*Your instructions:* Copy each line below in which the string "menu" occurs.

Extracted records:
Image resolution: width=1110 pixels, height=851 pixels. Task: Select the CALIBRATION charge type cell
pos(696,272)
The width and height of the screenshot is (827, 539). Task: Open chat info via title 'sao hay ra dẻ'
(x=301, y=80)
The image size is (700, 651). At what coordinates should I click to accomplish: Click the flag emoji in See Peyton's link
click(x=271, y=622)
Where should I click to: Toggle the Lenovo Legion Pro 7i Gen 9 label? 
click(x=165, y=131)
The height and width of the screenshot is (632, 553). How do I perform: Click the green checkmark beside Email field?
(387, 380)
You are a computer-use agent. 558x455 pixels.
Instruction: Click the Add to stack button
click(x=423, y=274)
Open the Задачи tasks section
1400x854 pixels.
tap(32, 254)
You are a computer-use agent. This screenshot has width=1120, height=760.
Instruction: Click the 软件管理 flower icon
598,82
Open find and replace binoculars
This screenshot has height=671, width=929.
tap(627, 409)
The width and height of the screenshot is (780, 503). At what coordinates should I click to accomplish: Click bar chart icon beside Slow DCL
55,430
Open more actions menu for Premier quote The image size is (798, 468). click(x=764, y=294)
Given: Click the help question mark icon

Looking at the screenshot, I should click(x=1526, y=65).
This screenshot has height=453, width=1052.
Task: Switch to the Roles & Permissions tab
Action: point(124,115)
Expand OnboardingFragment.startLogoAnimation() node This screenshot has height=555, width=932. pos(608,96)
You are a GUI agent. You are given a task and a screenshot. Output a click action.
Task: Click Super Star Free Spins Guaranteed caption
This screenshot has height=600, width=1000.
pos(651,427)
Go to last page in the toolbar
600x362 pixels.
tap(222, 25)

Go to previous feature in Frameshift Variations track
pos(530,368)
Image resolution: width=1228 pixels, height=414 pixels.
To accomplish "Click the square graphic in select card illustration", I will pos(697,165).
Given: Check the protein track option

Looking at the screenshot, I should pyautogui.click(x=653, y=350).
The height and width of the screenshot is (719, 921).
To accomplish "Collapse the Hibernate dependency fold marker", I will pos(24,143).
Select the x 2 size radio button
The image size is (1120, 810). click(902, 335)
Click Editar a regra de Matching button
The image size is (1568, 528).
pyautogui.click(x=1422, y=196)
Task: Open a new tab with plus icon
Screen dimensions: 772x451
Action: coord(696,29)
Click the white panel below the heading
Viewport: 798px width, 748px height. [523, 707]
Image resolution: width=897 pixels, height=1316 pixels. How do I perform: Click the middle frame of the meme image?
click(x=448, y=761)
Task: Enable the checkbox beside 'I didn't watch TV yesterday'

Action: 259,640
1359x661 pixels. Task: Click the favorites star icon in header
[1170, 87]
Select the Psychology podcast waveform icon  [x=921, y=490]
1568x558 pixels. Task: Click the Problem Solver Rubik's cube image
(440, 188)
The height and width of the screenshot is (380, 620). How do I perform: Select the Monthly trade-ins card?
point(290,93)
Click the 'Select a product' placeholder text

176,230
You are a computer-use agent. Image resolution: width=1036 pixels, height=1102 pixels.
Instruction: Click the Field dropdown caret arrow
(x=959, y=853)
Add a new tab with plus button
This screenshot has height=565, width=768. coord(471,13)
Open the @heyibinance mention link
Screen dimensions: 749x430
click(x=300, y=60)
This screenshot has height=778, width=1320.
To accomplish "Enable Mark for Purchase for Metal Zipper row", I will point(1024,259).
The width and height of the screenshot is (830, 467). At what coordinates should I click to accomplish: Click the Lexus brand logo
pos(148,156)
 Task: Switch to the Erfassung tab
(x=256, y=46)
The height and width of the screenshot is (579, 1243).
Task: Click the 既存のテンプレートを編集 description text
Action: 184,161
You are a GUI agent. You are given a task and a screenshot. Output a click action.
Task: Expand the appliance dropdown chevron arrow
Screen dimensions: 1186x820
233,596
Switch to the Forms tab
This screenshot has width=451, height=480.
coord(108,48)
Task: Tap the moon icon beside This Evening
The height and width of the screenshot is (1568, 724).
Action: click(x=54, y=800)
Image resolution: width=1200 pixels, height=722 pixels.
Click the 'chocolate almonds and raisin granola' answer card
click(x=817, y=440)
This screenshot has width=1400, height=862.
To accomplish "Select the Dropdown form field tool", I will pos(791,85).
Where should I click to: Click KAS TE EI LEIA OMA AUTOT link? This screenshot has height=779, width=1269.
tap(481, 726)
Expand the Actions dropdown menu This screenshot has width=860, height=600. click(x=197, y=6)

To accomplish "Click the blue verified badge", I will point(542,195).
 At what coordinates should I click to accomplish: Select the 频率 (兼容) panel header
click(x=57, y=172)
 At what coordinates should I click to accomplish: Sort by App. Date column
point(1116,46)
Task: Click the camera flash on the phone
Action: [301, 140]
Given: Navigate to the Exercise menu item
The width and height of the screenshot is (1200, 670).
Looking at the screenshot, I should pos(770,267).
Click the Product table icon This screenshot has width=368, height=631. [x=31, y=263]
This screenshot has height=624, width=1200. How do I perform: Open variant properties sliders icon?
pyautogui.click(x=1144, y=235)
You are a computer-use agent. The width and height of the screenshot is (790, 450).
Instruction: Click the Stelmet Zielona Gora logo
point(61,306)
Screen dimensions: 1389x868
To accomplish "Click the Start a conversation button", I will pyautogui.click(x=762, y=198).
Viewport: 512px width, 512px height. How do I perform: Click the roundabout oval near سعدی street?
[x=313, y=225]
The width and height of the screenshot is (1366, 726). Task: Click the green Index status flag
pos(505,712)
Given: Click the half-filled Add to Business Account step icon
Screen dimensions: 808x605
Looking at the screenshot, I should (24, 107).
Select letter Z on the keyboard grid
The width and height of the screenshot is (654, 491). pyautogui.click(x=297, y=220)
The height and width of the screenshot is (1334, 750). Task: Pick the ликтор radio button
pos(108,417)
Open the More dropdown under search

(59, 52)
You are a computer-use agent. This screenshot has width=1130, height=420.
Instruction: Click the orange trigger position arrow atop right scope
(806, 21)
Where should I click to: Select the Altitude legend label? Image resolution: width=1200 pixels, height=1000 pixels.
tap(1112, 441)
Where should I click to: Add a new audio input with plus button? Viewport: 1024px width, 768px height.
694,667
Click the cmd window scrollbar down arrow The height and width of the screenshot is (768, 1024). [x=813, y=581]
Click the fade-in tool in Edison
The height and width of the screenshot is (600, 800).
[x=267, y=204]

*Problem solution:*
Open more actions menu for Premier quote The image size is (798, 468). click(x=764, y=294)
Expand the Actions dropdown menu This screenshot has width=860, height=600. click(x=197, y=6)
Given: Navigate to the Exercise menu item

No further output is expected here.